## DOCUMENT TEXT
______

Black Aces
- Full name: Black Aces Football Club
- Founded: 1972
- Dissolved: 2001
- Ground: Gwanzura Stadium Harare, Zimbabwe
- Capacity: 5,000

= Black Aces FC =

Zimbabwean football club

Black Aces Football Club, the successor to Chibuku Shumba, was a Zimbabwean professional football club based in Harare. It was founded in 1972 and dissolved in 2001.

==History==
Black Aces was formed from the ashes of Chibuku Shumba in 1977, which was affectionately named "Shaisa Mufaro", loosely translated to "party-poopers". They played successful games in the Castle Cup, Chibuku Trophy, BAT Rosebowl, and Rothmans Shield tournaments during the 1970s.

In the 1990s the Black Aces, coached by the Peter Nyama and later on by Swiss national Marc Duvillard, became one of the top clubs in the country.

When Black Aces lost their chief financier, Edgar Ricardo-Serafim, they vowed that they would win the BP League Cup as a fitting tribute to him. In 1999 Francis "Gaza" Jeyman captained the now struggling side to a famous BP Cup triumph.

The club was dissolved in 2001.

==Notable players and coaches==
During its time in existence, Black Aces produced some of the household names in local football: July Sharara, Archieford Chimutanda, George Rollo, Shadreck Ngwenya, Brenna Msiska, Daniel Chikanda, Bernard Dzingayi, Byron "Piri Piri" Manuel, Rodrick Muganhiri, Fresh Chamarengah, Percy Mwase, Patrick Daka, David Muchineripi, the Mugeyi twins Wilfred and William, Stanley Mashezha, Itayi Kapini, Mike Bingandadi, Emmanuel Nyahuma, John Mbidzo, Francis Jayman, Tapuwa Kapini, Tinashe Nengomasha, Nqobizitha Ncube, Wonder Ngoko, Roy Muchuchu, Lewis Chihuri, Knowledge Zinyama, Herbert Zimbeva, Herbert Mbabvu, David Sengu, Tapfumanei Dodo, Timothy Cosmos, Alex Munawa, Vusi Lehar, Tendai Mwarura, George Takaruza and Butler Masango all made their name at Black Aces.

______

## ROWS
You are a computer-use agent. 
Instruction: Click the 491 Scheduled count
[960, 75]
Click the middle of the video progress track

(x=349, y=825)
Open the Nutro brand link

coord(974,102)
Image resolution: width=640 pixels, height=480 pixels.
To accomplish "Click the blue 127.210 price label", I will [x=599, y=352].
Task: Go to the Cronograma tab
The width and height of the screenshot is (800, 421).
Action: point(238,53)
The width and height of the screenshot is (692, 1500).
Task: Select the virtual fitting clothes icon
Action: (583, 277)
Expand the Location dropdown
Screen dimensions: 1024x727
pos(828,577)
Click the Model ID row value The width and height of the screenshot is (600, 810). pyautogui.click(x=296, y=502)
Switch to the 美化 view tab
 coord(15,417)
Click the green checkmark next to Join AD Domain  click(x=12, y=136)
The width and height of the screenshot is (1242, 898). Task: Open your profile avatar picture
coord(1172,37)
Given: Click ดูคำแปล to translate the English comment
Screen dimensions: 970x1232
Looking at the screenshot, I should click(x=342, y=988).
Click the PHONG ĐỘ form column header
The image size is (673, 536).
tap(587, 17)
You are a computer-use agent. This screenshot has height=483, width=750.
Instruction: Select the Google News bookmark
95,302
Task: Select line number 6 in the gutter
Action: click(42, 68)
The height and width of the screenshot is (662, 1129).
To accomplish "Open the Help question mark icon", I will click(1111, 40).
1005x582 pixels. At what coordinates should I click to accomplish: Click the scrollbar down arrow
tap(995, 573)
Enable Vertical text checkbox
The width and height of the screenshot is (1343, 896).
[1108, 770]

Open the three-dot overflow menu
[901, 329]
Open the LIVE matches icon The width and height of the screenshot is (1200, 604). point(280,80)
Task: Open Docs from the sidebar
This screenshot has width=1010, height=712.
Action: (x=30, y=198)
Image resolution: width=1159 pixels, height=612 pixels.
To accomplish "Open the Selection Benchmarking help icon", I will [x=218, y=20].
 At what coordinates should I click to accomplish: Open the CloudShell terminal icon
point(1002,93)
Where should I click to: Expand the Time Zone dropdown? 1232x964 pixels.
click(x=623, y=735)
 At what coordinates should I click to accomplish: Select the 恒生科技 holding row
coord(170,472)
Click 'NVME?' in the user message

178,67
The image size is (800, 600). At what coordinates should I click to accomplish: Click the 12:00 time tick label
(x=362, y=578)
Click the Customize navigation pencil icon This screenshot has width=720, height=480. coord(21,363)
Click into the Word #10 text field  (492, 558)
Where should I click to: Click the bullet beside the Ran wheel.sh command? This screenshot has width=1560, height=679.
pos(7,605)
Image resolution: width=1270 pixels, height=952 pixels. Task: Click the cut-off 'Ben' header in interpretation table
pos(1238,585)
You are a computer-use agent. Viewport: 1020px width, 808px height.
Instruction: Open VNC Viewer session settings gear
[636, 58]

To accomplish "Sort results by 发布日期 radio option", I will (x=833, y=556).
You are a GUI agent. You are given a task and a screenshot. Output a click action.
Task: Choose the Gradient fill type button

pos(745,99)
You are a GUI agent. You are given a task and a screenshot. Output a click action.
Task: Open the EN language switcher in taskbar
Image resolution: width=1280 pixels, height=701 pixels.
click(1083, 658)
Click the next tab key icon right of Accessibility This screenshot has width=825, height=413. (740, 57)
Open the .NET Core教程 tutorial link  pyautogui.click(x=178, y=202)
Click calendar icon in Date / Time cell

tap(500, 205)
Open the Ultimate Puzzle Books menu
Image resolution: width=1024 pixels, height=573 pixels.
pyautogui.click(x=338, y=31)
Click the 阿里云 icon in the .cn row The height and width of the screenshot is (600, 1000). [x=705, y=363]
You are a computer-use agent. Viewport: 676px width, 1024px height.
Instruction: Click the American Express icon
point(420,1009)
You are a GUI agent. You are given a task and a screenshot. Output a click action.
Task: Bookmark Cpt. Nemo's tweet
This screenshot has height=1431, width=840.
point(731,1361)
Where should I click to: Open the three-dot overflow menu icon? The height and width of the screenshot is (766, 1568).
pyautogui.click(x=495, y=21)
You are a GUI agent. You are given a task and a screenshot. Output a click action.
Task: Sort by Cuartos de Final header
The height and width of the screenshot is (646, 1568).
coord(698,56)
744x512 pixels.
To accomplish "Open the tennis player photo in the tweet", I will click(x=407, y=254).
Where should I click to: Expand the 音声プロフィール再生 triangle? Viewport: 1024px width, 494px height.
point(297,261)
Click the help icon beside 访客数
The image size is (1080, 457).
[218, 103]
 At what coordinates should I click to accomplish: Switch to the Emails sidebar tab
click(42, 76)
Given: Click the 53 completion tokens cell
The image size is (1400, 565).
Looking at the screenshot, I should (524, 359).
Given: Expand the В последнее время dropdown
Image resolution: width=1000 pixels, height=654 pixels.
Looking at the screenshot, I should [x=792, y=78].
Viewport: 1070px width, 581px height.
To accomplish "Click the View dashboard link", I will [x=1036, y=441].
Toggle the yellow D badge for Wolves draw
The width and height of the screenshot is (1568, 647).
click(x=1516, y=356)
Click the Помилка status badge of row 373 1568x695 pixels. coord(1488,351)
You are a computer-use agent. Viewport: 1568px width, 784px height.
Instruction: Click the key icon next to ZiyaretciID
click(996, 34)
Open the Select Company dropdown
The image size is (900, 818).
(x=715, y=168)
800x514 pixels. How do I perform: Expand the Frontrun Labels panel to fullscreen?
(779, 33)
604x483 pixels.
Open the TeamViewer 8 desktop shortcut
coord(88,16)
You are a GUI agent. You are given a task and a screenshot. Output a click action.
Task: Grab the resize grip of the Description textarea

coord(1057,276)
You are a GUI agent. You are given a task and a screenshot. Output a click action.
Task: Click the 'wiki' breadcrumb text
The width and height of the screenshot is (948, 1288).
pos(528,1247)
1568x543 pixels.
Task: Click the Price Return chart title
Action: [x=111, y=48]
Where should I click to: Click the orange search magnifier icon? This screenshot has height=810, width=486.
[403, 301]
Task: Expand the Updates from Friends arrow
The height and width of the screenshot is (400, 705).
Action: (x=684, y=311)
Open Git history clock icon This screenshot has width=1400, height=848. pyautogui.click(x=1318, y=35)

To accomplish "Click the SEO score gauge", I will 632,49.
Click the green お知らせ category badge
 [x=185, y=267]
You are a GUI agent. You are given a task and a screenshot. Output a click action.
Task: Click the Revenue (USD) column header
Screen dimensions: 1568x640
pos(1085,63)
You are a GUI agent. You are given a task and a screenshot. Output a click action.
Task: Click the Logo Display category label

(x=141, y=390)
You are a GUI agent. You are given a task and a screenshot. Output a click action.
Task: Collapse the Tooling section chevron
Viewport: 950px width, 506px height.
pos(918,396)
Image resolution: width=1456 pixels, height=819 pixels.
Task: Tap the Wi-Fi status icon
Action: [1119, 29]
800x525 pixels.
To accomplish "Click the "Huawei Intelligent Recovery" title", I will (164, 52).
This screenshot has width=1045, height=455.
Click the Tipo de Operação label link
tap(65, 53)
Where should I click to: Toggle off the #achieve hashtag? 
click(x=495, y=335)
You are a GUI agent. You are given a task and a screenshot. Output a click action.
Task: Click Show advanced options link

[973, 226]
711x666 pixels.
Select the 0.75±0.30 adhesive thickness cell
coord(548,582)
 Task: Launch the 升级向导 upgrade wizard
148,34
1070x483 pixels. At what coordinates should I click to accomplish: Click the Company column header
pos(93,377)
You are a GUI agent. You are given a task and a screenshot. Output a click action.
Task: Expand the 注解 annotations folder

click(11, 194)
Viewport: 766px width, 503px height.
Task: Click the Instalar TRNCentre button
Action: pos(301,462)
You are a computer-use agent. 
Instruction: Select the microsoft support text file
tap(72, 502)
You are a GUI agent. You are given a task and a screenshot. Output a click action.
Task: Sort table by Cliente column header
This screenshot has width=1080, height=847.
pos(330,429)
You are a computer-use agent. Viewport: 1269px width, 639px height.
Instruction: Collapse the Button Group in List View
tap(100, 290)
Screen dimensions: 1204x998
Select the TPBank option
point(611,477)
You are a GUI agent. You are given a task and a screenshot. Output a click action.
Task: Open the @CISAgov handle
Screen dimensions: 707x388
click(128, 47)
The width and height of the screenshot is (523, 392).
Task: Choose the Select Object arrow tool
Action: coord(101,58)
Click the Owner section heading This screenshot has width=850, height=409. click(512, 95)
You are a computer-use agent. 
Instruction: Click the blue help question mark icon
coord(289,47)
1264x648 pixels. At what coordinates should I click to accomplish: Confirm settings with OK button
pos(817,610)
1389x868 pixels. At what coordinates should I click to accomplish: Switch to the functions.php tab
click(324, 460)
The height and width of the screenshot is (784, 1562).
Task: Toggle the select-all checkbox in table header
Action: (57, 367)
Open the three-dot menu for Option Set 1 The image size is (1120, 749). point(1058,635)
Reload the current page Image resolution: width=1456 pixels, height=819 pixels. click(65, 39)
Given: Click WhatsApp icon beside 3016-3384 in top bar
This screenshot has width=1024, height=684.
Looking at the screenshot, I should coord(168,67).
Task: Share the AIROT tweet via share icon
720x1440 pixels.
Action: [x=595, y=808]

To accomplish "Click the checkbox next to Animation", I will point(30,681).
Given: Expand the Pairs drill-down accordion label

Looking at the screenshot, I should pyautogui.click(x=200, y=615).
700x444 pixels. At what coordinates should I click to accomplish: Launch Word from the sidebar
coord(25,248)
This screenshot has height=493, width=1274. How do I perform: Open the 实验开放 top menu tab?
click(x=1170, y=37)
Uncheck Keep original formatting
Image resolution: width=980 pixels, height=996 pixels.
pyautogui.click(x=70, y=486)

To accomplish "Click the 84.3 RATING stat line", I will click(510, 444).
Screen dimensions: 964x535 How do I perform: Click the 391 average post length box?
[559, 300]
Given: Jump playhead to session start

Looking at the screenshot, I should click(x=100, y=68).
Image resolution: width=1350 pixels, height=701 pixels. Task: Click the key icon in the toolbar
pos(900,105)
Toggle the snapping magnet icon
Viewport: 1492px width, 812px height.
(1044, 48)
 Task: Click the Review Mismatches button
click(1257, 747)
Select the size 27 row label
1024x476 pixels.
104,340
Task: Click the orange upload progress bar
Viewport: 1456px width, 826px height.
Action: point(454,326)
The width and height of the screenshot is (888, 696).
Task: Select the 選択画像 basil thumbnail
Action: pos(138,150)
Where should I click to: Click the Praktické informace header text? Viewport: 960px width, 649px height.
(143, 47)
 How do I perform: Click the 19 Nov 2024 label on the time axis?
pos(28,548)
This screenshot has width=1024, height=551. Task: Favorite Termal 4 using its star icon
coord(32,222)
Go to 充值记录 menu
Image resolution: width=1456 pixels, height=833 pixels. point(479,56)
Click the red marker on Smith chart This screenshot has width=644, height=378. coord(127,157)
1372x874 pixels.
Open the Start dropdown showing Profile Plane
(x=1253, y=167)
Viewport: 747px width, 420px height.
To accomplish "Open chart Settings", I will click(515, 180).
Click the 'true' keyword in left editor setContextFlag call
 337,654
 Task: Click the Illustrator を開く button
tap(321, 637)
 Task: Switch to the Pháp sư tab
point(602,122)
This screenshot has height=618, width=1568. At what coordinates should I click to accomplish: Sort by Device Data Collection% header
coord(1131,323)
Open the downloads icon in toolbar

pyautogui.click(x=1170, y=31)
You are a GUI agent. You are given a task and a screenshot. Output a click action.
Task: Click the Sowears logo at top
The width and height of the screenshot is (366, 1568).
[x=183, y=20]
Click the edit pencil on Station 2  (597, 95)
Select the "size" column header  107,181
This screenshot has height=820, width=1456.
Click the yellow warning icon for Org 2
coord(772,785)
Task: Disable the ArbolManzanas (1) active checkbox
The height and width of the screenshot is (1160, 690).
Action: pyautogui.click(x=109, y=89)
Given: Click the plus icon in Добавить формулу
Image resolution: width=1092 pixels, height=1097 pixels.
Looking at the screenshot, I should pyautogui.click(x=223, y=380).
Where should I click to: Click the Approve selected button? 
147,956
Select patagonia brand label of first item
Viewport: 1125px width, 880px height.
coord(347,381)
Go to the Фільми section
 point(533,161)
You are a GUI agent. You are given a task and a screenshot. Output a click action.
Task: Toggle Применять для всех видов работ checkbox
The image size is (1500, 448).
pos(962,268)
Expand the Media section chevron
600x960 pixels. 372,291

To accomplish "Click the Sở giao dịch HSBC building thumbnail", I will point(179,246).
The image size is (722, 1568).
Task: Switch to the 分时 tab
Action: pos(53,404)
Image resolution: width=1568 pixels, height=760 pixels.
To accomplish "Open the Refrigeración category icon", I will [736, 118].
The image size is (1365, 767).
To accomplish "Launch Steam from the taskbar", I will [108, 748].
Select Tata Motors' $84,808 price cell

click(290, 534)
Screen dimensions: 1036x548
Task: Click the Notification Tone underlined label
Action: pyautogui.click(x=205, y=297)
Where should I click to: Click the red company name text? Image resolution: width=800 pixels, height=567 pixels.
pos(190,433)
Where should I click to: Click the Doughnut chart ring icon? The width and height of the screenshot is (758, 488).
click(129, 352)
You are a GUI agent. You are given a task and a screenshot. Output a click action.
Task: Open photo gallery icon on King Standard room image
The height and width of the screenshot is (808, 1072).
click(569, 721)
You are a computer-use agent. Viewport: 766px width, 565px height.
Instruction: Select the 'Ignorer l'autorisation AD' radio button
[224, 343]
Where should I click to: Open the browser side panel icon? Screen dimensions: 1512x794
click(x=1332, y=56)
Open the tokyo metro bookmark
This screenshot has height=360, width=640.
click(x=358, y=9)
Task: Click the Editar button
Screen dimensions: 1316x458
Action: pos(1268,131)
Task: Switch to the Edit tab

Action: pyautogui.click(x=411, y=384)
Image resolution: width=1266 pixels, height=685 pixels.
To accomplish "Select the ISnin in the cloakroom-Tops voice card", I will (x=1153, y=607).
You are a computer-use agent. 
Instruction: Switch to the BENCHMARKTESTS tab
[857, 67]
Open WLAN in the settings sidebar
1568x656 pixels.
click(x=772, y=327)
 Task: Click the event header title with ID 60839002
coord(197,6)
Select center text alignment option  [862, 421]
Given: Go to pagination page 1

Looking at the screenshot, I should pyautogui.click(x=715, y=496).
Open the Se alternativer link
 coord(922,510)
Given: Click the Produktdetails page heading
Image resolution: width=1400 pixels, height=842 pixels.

______

## GOAL 1
Name every tournament in which, according to the Black Aces text, the club played successful games during the 1970s.
## GOAL 2
From the Black Aces text, write out the passage that begins at the words "Zimbabwean football club" and stops after "in the country.".

## COMPLETE ANSWER 1
Castle Cup
Chibuku Trophy
BAT Rosebowl
Rothmans Shield

## COMPLETE ANSWER 2
Zimbabwean football club

Black Aces Football Club, the successor to Chibuku Shumba, was a Zimbabwean professional football club based in Harare. It was founded in 1972 and dissolved in 2001.

==History==
Black Aces was formed from the ashes of Chibuku Shumba in 1977, which was affectionately named "Shaisa Mufaro", loosely translated to "party-poopers". They played successful games in the Castle Cup, Chibuku Trophy, BAT Rosebowl, and Rothmans Shield tournaments during the 1970s.

In the 1990s the Black Aces, coached by the Peter Nyama and later on by Swiss national Marc Duvillard, became one of the top clubs in the country.